Pouvez-vous déposer votre nom de famille en tant que marque ?

Toute marque doit répondre aux conditions de validité prévues dans la législation et le nom de famille plus formellement employé sous la formule de nom patronymique n’est pas une exception.

La marque en vertu de l’article L.711-1 du Code de la Propriété Intellectuelle doit être « un signe servant à distinguer les produits ou services d’une personne physique ou morale de ceux d’autres personnes physiques ou morales. ». Si la rédaction de cet article ne comprend pas l’énumération des signes possible, la pratique confirmée par la jurisprudence accueille favorablement l’utilisation du nom patronymique à titre de marque.

Une marque, afin d’être valablement enregistrée, doit répondre aux conditions fixées par l’article L.711-2 du Code de la Propriété Intellectuelle.

On y trouve notamment l’exigence de distinctivité, impliquant que la marque soit singulière et facilement identifiable pour un consommateur, toujours en référence à la catégorie de produits ou services dans laquelle elle est déposée.
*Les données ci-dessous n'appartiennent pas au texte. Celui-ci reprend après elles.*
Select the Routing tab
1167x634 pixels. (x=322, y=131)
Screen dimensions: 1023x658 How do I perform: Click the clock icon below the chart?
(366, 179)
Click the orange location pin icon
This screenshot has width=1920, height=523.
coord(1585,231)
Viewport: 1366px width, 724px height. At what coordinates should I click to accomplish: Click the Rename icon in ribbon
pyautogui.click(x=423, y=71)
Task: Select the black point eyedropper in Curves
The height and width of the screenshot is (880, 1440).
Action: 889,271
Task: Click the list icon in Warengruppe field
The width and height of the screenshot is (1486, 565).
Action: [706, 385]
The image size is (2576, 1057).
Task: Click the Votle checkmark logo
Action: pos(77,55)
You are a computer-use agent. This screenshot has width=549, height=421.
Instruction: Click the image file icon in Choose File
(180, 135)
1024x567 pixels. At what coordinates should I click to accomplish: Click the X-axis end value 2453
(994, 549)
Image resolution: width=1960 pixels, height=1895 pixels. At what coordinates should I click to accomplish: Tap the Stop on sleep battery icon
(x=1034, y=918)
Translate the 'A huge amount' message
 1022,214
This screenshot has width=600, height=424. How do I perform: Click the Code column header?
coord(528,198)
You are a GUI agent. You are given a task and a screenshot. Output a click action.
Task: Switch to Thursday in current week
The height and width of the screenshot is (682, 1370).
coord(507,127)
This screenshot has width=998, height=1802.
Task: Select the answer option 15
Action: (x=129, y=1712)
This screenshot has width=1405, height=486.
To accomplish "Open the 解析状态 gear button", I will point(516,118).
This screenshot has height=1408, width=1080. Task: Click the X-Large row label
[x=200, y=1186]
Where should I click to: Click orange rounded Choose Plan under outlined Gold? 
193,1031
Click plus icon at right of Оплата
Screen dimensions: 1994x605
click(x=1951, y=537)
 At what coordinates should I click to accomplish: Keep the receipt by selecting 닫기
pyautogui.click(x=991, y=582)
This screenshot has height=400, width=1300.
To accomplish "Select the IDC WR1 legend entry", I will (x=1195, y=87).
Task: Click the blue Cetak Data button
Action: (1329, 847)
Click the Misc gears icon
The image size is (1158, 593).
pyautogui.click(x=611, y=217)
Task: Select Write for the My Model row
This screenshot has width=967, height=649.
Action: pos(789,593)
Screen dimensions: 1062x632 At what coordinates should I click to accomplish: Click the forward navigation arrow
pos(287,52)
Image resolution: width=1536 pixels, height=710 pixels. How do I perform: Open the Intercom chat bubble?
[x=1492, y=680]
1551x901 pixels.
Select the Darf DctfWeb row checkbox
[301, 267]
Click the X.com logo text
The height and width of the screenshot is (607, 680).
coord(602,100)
Une marque ne protège son titulaire que pour les produits et services désignés lors du dépôt.

Cette condition de distinctivité implique alors que le nom patronymique déposé en tant que marque ne renvoie pas à une caractéristique du produit ou service vendu, ou à un terme usuel utilisé pour désigner le produit. Afin d’illustrer cette condition, une personne telle que Mr. Assiette ne pourrait vraisemblablement pas déposer une marque en employant son patronyme pour une activité de vente de vaisselle sans contrevenir à cette obligation de distinctivité.

La marque doit également ne pas être déceptive ou trompeuse. Elle ne doit pas aller à l’encontre de l’ordre public et des bonnes mœurs et si ces éléments ne sont pas à ignorer, il semble peu probable qu’un nom patronymique contrevienne à ces principes et qu’il prive un individu du droit d’utiliser son nom de famille comme nom de marque.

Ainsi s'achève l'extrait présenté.